Dann bleibe ich an Jakob hängen. Ein biblischer Namen. Zufall? Der jüngere der Zwillinge hieß Jakob und hielt sich bei der Geburt verängstigt an der Ferse seines älteren Bruders fest. Jakob heißt Fersenfesthalter. Und zufällig tippt Jakob in der Geschichte an Lenas Fuß, und gibt ihr damit das Kommando, die Beine in Bewegung zu setzen. Mag Zufall sein. Aber auch vor Jakobs zweiten Lebensabschnitt (der Geburt) stellte sich die Frage: Bleiben oder Gehen. (*g naja). Auch für Lena soll ein neues Leben anbrechen. Neues macht immer Angst, und tut meistens auch erst mal weh.
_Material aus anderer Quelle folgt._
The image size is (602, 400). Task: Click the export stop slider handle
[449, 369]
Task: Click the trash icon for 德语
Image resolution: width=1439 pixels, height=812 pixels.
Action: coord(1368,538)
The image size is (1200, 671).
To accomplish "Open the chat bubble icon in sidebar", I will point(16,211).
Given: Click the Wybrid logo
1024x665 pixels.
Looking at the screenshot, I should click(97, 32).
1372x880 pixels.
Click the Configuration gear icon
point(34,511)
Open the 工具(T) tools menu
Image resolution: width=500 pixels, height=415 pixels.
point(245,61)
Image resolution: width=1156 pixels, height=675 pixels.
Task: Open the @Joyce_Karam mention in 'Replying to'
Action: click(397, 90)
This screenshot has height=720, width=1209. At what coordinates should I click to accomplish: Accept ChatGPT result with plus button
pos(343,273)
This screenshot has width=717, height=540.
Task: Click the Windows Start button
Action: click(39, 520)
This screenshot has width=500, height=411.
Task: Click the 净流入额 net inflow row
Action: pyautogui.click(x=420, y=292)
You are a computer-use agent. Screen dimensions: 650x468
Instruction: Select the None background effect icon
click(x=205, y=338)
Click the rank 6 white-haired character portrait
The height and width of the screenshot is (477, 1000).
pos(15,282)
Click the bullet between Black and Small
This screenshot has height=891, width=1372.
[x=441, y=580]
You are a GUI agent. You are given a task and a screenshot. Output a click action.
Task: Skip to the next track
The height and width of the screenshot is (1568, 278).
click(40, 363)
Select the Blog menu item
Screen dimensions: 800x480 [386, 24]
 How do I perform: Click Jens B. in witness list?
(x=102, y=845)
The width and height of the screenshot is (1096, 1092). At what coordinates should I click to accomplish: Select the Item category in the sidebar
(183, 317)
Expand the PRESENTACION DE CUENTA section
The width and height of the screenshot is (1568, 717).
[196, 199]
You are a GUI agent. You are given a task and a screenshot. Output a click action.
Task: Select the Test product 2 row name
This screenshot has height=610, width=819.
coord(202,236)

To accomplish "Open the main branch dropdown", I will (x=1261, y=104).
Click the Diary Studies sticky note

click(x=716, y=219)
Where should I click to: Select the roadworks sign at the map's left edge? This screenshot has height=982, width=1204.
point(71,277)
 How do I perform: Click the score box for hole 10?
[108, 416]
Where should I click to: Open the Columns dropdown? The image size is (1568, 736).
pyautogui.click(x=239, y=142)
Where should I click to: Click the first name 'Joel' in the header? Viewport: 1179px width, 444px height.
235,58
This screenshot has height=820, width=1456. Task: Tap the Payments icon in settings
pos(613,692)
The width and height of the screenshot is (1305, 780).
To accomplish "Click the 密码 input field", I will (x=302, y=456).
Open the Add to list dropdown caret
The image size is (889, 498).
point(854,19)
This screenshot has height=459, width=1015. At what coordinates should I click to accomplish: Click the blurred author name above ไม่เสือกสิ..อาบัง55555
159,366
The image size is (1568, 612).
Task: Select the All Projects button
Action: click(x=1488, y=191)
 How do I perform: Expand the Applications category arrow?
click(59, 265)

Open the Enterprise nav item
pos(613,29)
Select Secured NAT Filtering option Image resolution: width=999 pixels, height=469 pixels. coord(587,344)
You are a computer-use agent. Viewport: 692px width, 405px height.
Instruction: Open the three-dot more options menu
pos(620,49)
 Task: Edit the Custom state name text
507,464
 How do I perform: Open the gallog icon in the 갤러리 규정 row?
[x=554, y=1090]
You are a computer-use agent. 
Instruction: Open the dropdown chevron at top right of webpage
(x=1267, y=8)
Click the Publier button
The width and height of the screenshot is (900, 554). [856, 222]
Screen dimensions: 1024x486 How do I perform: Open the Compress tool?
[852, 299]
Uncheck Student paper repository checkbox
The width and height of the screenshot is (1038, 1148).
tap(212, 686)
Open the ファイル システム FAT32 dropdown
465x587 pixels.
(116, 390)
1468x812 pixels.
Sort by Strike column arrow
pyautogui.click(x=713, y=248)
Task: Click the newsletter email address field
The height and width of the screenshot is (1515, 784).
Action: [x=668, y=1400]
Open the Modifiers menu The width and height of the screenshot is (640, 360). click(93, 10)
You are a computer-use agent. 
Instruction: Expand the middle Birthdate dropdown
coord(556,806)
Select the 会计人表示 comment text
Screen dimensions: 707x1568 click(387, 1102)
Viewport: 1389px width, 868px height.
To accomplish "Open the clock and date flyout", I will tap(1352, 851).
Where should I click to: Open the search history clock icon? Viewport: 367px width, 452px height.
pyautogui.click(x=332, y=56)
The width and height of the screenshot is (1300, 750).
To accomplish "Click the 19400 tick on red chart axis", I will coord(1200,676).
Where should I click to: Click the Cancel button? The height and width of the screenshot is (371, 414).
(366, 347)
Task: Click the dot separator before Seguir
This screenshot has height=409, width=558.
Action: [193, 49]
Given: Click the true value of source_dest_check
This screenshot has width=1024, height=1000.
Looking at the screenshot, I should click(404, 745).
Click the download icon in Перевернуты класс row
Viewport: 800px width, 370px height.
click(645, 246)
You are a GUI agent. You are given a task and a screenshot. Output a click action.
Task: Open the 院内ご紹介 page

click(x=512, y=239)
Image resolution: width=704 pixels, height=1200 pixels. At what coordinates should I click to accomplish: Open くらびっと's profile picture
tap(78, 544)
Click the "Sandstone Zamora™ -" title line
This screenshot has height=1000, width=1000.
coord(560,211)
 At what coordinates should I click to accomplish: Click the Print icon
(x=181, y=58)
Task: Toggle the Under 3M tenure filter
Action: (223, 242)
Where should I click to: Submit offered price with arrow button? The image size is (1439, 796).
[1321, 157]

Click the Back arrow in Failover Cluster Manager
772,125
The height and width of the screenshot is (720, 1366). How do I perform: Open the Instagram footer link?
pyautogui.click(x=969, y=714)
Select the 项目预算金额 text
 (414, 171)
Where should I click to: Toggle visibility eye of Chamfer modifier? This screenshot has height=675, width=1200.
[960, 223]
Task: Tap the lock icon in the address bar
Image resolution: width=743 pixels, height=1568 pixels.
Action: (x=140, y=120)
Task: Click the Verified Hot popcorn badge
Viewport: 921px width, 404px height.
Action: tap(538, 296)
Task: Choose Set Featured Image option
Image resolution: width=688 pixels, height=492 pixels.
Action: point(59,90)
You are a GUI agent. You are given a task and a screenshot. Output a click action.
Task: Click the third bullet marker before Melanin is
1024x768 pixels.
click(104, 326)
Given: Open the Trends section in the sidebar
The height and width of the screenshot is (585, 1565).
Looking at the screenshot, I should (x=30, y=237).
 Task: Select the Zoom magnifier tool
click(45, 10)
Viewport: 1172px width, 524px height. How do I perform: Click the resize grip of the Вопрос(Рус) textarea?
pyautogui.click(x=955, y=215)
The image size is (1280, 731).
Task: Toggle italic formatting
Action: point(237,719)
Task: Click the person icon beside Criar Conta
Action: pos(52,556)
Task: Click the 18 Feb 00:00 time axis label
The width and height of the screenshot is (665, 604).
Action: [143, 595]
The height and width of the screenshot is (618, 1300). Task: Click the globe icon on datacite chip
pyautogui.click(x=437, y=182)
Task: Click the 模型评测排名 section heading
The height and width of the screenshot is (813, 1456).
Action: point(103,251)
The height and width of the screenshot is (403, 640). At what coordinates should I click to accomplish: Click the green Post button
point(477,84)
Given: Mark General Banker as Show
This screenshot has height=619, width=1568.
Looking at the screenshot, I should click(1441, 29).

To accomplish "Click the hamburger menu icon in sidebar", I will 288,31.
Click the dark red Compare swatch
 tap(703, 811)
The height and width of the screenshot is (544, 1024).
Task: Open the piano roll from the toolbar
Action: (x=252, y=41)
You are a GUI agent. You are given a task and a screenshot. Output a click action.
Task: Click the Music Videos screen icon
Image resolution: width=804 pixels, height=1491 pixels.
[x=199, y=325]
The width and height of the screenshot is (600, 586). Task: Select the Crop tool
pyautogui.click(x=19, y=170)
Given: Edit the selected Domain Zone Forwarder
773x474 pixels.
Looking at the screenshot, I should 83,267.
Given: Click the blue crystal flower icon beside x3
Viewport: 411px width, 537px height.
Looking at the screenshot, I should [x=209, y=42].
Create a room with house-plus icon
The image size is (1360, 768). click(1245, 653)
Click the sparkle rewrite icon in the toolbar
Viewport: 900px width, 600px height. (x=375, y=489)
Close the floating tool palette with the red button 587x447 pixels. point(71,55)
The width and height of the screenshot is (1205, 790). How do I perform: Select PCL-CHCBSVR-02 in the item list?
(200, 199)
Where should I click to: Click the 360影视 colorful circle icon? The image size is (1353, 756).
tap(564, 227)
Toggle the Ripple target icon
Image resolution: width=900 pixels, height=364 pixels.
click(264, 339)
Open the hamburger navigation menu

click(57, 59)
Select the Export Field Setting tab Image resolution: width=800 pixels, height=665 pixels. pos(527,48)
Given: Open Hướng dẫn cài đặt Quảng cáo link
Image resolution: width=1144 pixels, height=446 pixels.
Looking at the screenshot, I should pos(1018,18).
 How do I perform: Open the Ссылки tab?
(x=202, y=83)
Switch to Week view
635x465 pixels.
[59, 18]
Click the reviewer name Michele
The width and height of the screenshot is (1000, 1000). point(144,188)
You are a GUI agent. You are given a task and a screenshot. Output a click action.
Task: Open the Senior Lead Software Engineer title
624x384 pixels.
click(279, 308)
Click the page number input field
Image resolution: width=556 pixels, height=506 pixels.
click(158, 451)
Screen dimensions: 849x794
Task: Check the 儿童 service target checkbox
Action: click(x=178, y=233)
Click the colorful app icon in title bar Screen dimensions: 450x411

Die Beringung Lenas ist eine Initiation.
Aber in diesem Zusammenhang von Freiheit zu sprechen? Das ist wie: „Jetzt musst Du frei entscheiden!“ als Imperativ. Ist imperative Freiheit nicht ein Widerspruch in sich?
Jakob ist auch mutig. Er liefert sich der Entscheidung Lenas aus. Auch für ihn ist das eine Initiation, denn er weiß den Ausgang ihrer Entscheidung vorher nicht. Er hätte es auch bequemer haben können.
An diesem Text merke ich mal wieder, wie BDSM Beziehungen „unnötig (?)“ beschweren kann. Wie er über die Zukunftssicherheit (Wird-Sein) den Moment (Da-Sein) aus dem Auge verliert. In dem Text sogar aktiv, weil die Zeit abgelaufen scheint. Scheint, weil der Zeitpunkt selbst gewählt ist.
In diesem Zusammenhang ist für mich die Schlüsselszene: Als Jakob die Hand auf Lenas Bauch legt, nicht als Zärtlichkeit, sondern als schein-beruhigendes Signal, dass sie das Folgende gleich ohne ihn und allein überstehen muss. Sowieso, ist ja ihr Schmerz.
Kurz: Wohlig-düster. Die Freiheit, sich unfrei zu machen.